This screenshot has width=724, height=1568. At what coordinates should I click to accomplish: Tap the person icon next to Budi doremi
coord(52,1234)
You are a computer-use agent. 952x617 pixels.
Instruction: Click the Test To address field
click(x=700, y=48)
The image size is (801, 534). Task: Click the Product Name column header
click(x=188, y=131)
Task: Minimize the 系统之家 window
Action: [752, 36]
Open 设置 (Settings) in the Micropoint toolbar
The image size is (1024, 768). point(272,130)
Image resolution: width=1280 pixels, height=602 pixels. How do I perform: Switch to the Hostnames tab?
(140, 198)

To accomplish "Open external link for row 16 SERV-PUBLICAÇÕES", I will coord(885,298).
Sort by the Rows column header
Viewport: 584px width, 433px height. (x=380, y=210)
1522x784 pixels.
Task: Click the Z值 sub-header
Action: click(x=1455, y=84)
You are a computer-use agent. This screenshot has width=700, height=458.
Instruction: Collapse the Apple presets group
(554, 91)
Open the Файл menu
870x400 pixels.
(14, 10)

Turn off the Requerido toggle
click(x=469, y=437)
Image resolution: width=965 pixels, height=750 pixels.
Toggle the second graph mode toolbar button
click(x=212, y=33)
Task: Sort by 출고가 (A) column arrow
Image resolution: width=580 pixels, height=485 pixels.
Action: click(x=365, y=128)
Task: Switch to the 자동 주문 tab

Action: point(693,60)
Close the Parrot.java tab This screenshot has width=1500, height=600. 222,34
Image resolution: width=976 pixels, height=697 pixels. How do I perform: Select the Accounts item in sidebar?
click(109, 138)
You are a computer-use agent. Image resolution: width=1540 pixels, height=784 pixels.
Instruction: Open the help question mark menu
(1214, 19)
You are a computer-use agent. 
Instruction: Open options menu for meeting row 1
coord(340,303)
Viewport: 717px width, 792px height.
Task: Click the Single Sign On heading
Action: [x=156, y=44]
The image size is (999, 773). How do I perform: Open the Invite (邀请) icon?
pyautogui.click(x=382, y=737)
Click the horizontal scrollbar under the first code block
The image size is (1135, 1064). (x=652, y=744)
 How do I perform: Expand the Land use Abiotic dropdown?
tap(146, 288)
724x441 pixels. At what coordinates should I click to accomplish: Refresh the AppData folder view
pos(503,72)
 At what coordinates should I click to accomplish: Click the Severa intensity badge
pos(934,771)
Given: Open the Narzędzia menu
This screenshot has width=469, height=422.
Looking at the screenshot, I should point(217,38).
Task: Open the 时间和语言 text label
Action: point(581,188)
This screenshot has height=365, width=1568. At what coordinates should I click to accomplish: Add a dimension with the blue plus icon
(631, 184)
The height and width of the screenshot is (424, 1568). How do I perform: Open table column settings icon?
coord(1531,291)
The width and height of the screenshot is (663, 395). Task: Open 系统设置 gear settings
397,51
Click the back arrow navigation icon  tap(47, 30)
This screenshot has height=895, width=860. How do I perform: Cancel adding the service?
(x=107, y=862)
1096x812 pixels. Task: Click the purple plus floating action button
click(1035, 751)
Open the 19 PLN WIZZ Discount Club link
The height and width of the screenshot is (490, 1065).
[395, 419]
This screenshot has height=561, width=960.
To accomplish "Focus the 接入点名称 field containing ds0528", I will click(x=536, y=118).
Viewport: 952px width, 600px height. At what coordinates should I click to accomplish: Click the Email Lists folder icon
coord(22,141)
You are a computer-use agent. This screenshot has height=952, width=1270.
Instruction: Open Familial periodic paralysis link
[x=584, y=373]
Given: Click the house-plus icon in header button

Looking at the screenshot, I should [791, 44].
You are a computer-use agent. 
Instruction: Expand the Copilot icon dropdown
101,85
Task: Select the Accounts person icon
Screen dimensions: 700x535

- WORK ORDER:
Search the records for the word "will" and copy out every line that holds it.

- EXERCISE OUTPUT:
To accomplish "Open external link for row 16 SERV-PUBLICAÇÕES", I will coord(885,298).
To accomplish "Focus the 接入点名称 field containing ds0528", I will click(x=536, y=118).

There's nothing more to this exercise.